◆ **REQUIREMENT**
Please quote exactly the lines below from the line containing "The width and height of the screenshot is (1024, 768)." to the line containing "Given: Go to the Pricing page", both lines included, and nothing else.

◆ **INPUT MATERIAL**
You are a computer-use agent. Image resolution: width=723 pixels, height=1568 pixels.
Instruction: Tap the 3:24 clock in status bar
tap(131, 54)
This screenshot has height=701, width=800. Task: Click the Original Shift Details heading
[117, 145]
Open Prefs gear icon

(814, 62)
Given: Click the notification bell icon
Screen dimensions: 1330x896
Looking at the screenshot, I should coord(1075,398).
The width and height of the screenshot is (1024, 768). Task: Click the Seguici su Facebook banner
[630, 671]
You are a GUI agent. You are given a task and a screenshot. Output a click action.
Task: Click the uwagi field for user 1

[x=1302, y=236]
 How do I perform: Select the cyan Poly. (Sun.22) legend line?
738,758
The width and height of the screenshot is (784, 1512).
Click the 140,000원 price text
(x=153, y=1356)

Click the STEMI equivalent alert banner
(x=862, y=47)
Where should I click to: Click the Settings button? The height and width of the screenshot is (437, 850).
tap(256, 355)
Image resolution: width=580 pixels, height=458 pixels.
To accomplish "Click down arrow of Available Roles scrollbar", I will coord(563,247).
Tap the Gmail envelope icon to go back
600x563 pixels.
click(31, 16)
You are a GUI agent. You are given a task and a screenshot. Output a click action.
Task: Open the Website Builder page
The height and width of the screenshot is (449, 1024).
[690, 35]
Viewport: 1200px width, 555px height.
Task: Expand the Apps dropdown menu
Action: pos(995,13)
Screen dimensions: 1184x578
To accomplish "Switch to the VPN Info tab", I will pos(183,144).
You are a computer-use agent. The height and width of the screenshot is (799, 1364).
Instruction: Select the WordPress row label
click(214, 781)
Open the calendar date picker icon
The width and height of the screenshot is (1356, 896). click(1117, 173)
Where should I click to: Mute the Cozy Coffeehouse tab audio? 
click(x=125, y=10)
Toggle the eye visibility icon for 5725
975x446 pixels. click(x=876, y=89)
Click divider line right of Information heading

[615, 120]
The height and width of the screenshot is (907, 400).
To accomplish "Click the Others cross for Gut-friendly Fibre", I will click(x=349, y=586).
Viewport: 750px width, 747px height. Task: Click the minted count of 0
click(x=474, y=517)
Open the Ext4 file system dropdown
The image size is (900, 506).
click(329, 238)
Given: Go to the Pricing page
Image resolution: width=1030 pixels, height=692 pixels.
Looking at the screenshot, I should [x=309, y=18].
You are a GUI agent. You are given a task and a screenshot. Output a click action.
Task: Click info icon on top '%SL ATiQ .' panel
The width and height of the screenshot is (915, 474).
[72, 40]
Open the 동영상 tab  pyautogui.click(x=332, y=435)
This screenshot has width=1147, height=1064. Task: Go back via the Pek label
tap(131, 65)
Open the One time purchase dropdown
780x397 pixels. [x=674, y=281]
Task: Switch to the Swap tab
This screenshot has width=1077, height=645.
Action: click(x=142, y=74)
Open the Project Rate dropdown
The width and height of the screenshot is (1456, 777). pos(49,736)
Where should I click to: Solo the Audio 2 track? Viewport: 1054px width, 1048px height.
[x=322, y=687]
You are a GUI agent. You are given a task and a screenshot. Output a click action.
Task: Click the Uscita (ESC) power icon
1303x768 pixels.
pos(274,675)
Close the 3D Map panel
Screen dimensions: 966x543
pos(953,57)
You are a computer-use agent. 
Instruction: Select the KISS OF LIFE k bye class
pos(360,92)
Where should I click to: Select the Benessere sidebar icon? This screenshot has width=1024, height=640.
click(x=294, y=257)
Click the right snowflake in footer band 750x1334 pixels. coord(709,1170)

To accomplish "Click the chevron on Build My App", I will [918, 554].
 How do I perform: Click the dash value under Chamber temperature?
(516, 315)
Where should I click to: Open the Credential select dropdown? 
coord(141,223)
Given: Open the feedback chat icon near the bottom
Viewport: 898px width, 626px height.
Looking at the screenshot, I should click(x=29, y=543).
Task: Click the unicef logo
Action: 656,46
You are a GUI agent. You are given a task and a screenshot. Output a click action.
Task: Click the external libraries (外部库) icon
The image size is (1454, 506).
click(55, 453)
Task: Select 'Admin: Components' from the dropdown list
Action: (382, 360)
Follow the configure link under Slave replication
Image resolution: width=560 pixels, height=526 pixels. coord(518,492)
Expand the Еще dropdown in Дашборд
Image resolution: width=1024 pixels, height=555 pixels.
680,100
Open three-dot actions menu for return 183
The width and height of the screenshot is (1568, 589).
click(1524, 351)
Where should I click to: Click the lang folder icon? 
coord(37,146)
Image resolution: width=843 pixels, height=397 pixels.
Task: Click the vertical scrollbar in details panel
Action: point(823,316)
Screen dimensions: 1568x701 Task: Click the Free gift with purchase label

◆ **RESPONSE BELOW**
The width and height of the screenshot is (1024, 768). Task: Click the Seguici su Facebook banner
[630, 671]
You are a GUI agent. You are given a task and a screenshot. Output a click action.
Task: Click the uwagi field for user 1

[x=1302, y=236]
 How do I perform: Select the cyan Poly. (Sun.22) legend line?
738,758
The width and height of the screenshot is (784, 1512).
Click the 140,000원 price text
(x=153, y=1356)

Click the STEMI equivalent alert banner
(x=862, y=47)
Where should I click to: Click the Settings button? The height and width of the screenshot is (437, 850).
tap(256, 355)
Image resolution: width=580 pixels, height=458 pixels.
To accomplish "Click down arrow of Available Roles scrollbar", I will coord(563,247).
Tap the Gmail envelope icon to go back
600x563 pixels.
click(31, 16)
You are a GUI agent. You are given a task and a screenshot. Output a click action.
Task: Open the Website Builder page
The height and width of the screenshot is (449, 1024).
[690, 35]
Viewport: 1200px width, 555px height.
Task: Expand the Apps dropdown menu
Action: pos(995,13)
Screen dimensions: 1184x578
To accomplish "Switch to the VPN Info tab", I will pos(183,144).
You are a computer-use agent. The height and width of the screenshot is (799, 1364).
Instruction: Select the WordPress row label
click(214, 781)
Open the calendar date picker icon
The width and height of the screenshot is (1356, 896). click(1117, 173)
Where should I click to: Mute the Cozy Coffeehouse tab audio? 
click(x=125, y=10)
Toggle the eye visibility icon for 5725
975x446 pixels. click(x=876, y=89)
Click divider line right of Information heading

[615, 120]
The height and width of the screenshot is (907, 400).
To accomplish "Click the Others cross for Gut-friendly Fibre", I will click(x=349, y=586).
Viewport: 750px width, 747px height. Task: Click the minted count of 0
click(x=474, y=517)
Open the Ext4 file system dropdown
The image size is (900, 506).
click(329, 238)
Given: Go to the Pricing page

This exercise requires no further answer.